**The data**

┌────────

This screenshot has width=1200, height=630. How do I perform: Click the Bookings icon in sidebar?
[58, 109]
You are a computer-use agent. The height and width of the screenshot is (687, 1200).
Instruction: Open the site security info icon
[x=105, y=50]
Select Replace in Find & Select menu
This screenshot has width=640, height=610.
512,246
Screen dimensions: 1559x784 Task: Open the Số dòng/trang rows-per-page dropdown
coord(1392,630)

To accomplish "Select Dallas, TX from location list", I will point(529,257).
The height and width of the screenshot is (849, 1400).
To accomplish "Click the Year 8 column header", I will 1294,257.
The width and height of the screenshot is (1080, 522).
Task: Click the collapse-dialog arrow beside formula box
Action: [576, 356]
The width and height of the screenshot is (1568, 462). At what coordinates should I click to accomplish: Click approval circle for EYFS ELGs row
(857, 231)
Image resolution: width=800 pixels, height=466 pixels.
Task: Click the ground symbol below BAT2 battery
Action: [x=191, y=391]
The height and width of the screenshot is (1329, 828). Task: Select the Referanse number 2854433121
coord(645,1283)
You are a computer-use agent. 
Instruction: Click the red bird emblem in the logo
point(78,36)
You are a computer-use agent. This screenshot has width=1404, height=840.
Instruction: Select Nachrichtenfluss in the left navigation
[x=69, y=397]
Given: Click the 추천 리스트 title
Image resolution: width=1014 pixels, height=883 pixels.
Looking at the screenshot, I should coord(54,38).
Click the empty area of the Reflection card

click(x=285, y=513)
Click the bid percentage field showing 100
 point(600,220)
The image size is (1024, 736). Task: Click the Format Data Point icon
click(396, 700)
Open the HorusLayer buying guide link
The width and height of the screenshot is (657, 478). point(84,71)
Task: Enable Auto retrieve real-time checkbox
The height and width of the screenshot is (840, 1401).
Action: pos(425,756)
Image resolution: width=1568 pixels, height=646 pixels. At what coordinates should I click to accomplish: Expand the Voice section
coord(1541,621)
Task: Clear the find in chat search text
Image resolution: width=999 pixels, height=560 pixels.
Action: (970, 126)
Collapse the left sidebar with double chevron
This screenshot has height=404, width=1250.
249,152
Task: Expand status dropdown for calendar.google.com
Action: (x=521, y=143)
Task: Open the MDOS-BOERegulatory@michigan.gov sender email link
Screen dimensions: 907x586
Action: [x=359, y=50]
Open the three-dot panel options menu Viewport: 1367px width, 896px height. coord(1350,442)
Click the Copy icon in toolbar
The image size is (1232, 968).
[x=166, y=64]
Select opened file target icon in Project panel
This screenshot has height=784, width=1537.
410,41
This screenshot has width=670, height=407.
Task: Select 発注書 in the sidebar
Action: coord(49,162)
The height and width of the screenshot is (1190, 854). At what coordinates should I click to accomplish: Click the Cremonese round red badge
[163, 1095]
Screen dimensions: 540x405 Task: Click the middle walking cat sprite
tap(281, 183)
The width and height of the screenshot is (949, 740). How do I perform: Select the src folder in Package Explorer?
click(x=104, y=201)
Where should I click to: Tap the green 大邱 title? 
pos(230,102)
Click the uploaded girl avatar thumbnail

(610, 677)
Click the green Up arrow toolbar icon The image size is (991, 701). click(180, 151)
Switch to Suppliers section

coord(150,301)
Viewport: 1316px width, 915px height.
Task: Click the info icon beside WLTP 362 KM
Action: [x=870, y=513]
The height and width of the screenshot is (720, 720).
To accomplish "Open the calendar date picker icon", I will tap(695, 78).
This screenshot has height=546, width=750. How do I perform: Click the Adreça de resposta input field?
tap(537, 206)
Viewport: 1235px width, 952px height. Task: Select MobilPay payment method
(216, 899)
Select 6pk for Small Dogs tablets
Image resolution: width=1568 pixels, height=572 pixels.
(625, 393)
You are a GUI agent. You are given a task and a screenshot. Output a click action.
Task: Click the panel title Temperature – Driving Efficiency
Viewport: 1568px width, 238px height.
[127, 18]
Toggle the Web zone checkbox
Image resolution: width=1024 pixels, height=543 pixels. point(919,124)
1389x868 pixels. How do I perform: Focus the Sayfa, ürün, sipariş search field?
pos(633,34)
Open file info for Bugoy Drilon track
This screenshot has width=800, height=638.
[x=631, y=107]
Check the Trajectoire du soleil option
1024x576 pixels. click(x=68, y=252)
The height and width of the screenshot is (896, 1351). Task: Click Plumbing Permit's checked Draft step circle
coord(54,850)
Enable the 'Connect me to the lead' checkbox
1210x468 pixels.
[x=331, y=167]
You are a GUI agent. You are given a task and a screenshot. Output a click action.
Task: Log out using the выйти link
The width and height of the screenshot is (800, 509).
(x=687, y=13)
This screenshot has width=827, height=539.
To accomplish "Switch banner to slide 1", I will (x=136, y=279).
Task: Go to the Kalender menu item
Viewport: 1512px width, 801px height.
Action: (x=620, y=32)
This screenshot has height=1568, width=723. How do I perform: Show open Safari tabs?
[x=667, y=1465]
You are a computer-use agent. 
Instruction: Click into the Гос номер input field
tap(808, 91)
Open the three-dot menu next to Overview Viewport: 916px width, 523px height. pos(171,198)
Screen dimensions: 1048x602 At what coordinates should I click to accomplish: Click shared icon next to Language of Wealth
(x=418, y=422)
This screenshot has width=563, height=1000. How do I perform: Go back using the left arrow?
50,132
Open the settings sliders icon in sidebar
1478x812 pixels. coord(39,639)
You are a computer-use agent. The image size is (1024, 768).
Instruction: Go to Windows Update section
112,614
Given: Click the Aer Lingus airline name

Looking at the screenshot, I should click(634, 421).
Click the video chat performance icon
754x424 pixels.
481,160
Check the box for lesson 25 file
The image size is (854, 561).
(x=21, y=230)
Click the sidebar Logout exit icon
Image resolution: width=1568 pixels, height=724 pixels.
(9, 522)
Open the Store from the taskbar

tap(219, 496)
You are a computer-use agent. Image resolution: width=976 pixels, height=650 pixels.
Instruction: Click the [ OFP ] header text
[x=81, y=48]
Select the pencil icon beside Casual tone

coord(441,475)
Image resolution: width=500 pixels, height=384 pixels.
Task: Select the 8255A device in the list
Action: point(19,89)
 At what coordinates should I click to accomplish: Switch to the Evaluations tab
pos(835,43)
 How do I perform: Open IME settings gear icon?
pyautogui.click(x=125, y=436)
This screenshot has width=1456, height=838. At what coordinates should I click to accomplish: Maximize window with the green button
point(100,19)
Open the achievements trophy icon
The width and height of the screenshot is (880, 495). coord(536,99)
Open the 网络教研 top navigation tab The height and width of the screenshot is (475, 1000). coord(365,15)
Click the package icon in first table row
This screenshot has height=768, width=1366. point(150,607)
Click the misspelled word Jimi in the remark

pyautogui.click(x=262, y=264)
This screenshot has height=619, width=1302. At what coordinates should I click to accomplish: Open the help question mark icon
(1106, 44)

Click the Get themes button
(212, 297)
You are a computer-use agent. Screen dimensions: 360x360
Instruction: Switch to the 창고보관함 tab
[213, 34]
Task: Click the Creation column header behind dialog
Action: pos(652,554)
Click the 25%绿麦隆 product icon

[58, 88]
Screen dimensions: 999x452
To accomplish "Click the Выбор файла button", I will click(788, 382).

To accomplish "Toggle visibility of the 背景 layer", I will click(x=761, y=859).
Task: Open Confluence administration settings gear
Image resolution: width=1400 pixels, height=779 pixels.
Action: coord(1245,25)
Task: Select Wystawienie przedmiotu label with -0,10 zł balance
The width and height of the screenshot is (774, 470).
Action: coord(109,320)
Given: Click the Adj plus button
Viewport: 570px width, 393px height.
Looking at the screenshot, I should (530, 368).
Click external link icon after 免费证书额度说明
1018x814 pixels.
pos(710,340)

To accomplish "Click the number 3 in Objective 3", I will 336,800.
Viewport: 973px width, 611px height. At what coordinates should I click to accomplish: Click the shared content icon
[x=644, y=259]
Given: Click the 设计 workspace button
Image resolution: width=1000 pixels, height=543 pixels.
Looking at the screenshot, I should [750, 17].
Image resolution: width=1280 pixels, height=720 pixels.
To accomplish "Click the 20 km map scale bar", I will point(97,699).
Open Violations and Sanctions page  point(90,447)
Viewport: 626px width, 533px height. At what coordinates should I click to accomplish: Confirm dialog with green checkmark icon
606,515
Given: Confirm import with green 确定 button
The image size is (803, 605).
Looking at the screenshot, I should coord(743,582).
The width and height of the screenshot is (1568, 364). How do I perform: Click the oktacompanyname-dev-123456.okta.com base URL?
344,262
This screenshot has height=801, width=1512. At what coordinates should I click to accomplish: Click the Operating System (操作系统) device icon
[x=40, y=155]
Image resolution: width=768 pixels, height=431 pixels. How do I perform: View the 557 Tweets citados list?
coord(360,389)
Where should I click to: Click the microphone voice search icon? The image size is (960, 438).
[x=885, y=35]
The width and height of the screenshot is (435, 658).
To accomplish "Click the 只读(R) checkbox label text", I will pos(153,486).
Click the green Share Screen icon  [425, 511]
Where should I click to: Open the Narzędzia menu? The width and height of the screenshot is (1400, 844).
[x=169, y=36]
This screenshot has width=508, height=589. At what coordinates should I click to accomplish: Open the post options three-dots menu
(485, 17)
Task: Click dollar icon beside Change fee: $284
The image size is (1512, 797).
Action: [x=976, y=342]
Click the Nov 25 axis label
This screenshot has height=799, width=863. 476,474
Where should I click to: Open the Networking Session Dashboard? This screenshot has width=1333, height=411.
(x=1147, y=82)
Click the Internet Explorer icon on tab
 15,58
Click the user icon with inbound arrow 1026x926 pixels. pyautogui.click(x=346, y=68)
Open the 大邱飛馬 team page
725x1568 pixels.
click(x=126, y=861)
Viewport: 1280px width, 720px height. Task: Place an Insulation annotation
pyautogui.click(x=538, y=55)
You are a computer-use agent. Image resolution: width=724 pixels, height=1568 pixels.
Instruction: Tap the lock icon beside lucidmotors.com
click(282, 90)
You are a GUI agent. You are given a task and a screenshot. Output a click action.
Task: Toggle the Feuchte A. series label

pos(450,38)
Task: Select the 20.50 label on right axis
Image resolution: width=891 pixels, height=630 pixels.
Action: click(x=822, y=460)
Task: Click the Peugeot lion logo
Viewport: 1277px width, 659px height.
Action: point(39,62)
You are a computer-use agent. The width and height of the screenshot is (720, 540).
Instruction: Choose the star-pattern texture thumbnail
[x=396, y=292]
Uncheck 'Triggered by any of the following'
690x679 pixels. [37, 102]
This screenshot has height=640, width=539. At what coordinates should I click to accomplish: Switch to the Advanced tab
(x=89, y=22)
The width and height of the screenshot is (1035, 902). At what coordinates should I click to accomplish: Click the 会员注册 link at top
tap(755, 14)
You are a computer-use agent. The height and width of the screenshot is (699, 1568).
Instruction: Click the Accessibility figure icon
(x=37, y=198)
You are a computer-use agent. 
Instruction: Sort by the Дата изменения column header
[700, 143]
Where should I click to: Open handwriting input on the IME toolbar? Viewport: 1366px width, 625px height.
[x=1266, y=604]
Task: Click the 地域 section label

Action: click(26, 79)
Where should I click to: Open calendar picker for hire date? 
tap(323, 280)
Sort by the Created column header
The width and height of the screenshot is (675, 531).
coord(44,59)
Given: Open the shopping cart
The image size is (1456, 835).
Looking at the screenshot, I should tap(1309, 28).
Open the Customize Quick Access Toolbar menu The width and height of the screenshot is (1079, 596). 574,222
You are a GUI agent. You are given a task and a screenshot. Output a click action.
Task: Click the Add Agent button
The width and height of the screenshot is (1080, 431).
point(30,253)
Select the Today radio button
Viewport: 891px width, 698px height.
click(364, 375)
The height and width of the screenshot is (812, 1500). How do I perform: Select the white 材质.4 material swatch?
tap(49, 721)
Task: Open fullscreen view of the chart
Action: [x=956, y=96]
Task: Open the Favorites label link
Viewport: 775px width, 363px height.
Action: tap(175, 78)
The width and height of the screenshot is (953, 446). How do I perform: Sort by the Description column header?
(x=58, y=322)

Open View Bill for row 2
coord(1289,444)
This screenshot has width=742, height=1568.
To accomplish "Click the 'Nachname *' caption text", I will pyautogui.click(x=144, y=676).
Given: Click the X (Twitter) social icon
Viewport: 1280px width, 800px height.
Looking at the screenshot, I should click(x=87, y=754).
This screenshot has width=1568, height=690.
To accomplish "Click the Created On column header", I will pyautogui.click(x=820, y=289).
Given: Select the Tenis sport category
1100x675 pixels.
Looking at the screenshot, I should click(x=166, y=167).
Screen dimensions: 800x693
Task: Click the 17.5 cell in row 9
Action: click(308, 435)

└────────

**What the exercise asks**
Once you have located every line with the word "chat" in the material above, list those lines.

**Solved exercise**
Task: Clear the find in chat search text
Click the video chat performance icon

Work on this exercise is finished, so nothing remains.